Collateral: Holding cash or securities against an exposure

Central counterparties (CCP): Use a third party clearing house as a counterparty between buyer and seller and post margin

Potential Future Exposure (PFE) is a measure of credit risk and is the worst exposure one could have to a counterparty at a certain time in future with a certain level of confidence. For example, for a PFE of $100,000 with 95% confidence, we expect to have an exposure (loss in case counterparty defaults with no recovery) greater than $100,000 in only 5% of scenarios.

Netting set is a group of OTC trades (could be interest rate swaps, FxFwds or CCS) that are facing the same counterparty. An ISDA CSA agreement with that counterparty defines how an exposure is treated within the netting set but usually we can “net” the exposures of different instruments in the set which reduces the exposure. For example, a positive exposure on a swap could be netted with a negative exposure on FxFwd.

Estimating PFE involves simulating future market risk scenarios, calculating “netted” MtM values of OTC trades that are facing the same counterparty at various dates in future at each scenario and taking only the positive MtMs which represent our exposure to counterparty, then taking let’s say 95% quantile of the peak exposures.

For an interest rate swap, market risk factor is the underlying forward curve which determines the NPV of the floating leg. For an FxFwd, its the forward interest curves for the two currencies and the forward FX rate.

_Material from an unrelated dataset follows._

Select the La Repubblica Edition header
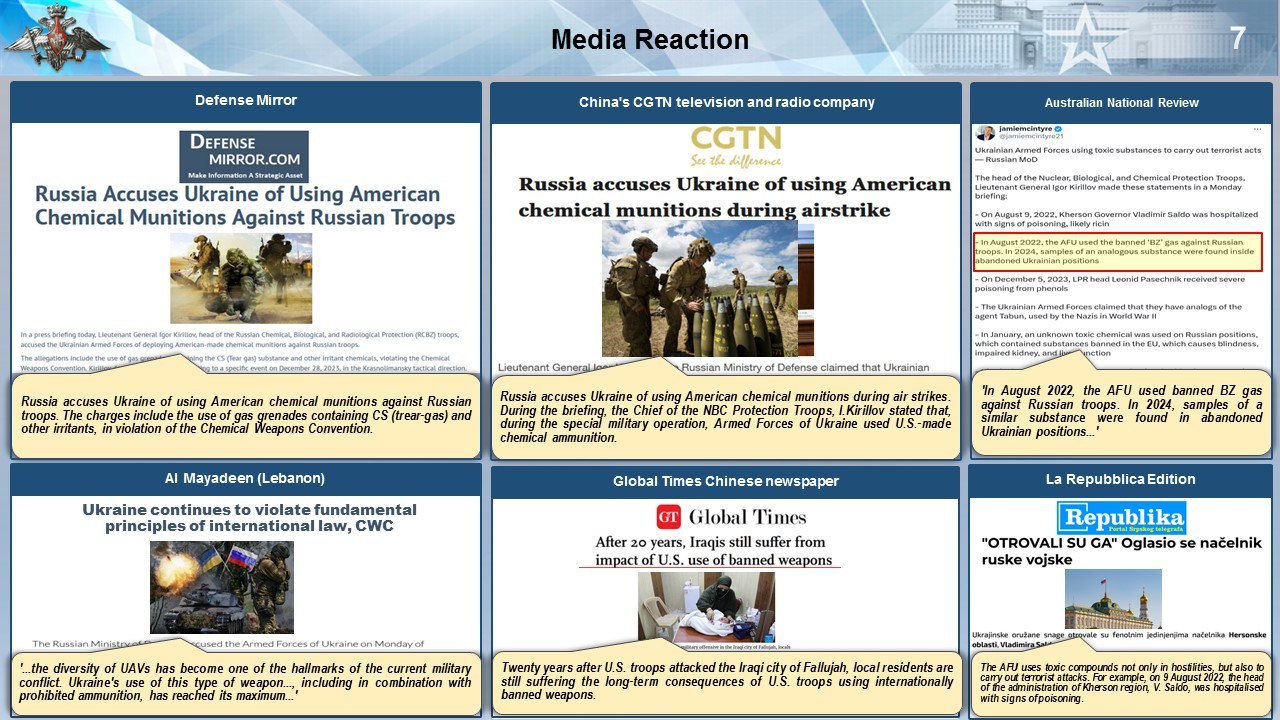 tap(1120, 479)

In this post, to generate future scenarios of the curves, I use Hull-White one factor short rate model which is assumed to be calibrated. There are many excellent resources available online which discuss interest rate models, PFE and QuantLib/Python in general, some of which I have used here are:

Hull White Term Structure Simulations

Expected Exposure and PFE Simulation

The focus of this post is to provide a proof of concept of estimating PFE on Amazon Web Service’s ElasticMapReduce (EMR). AWS EMR provides a complete platform of Hadoop ecosystem tools to process vast amounts of data in dynamically scalable (hence “elastic”) environment. I will use Apache Spark hosted in EMR cluster to generate future curve simulations and perform NPV calculations on various dates for each of the scenarios. As you can see, for a realistic number of simulations, the number of calculations needed for a netting set comprised of a few swaps will easily exceed the capacity of a single machine.

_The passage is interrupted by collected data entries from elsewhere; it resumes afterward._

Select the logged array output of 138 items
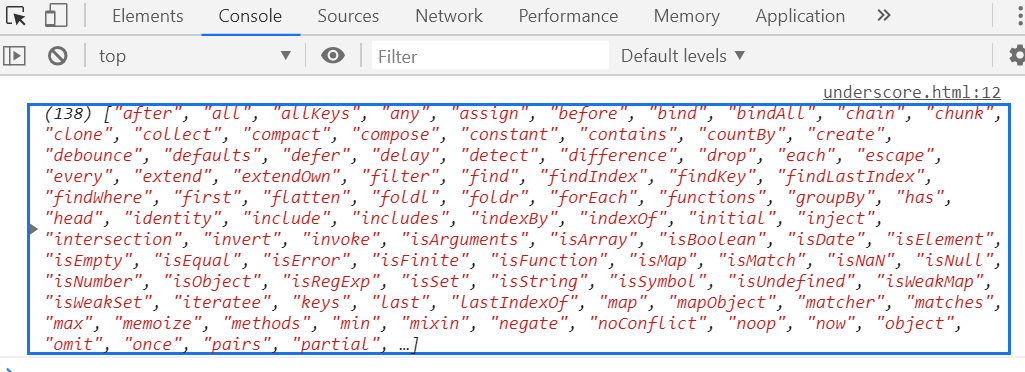The width and height of the screenshot is (1025, 372). [x=519, y=229]
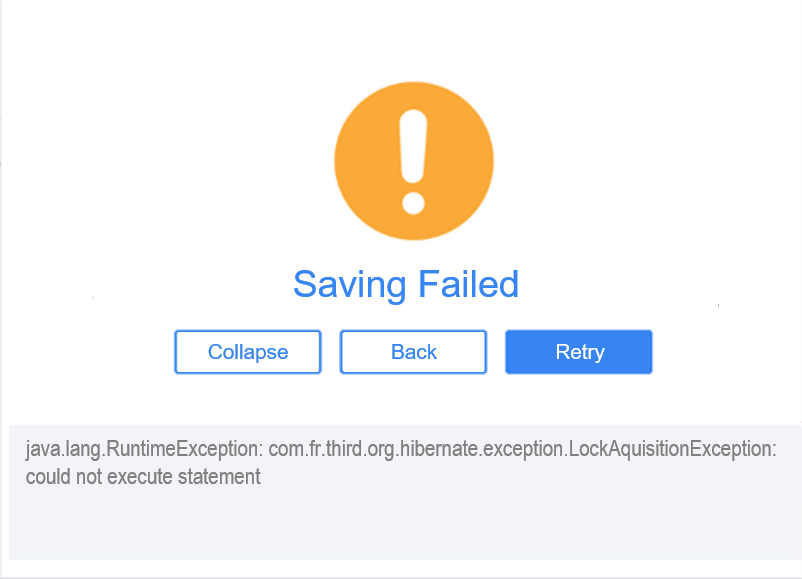Screen dimensions: 802x579
Task: Select the Saving Failed heading text
Action: tap(405, 284)
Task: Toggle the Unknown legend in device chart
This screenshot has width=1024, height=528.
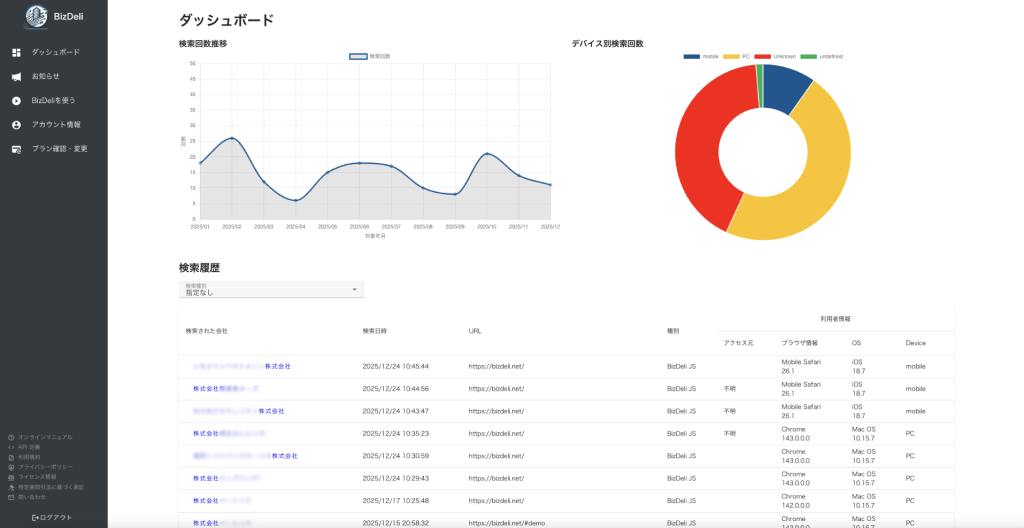Action: [x=775, y=56]
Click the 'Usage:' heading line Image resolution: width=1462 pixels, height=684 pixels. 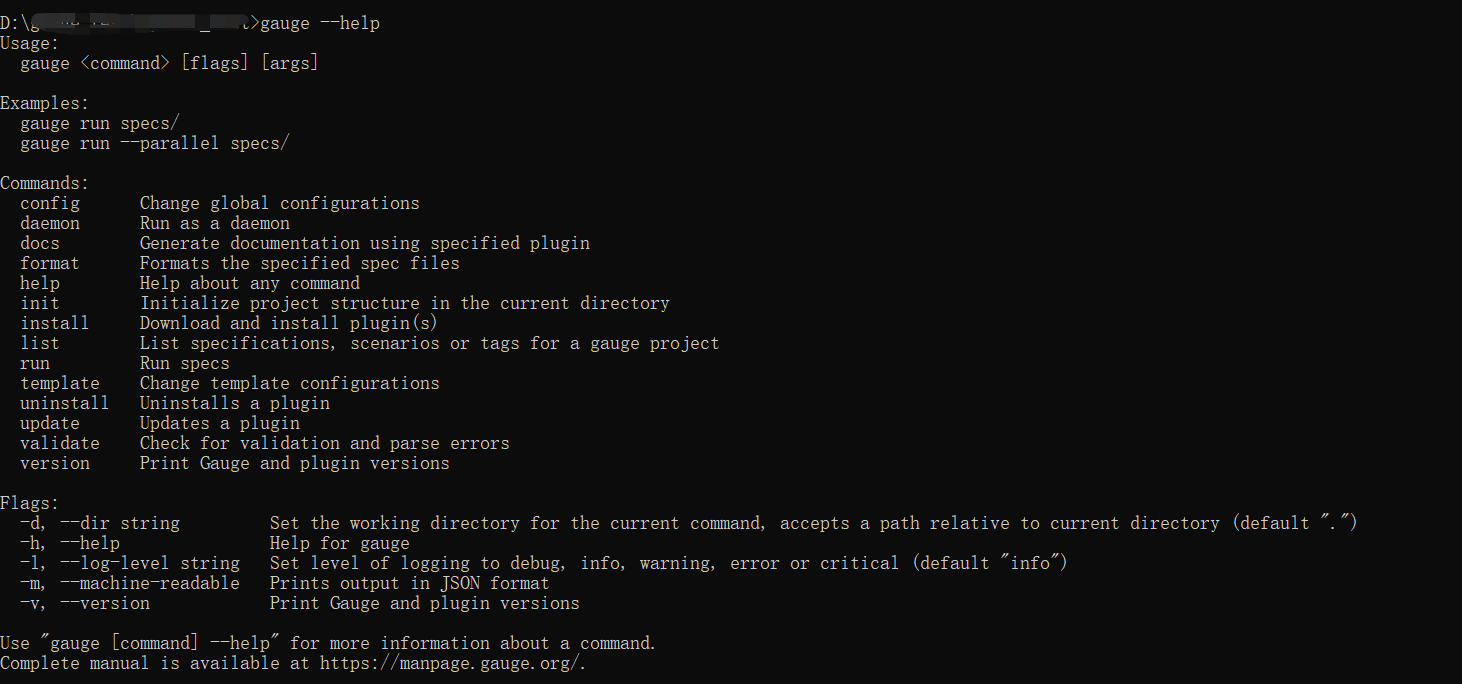pyautogui.click(x=30, y=43)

#### Challenges and Issues:

But the devil’s always in the details, right? Here are some of the challenges I faced with this whole setup involving Amazon EMR, QuantLib and Python and ways to overcome them:

While developing my Spark PFE “job” to be submitted to EMR cluster, I needed to spin a cluster on demand. Obviously, I needed to terminate it as soon as I was done or else I will continue to be charged for it. This means that, every time I spin a new cluster, I will get fresh EC2 instances with no QuantLib or Anaconda Python installed on them. Now, installing Anaconda Python and compiling Boost and then QuantLib and then QuantLib SWIG wrappers and then making all of it work seamlessly is not for the faint of heart 🙂 But there is a way to solve the EC2 problem. AWS has something called AMI (Amazon Machine Image) which is really a base machine you can build your cluster with. So I spin up an EC2 instance, install/compile all the software I need and then save it as an AMI and use it as base machine for the cluster so that QuantLib/Python is already setup on all nodes from the get go.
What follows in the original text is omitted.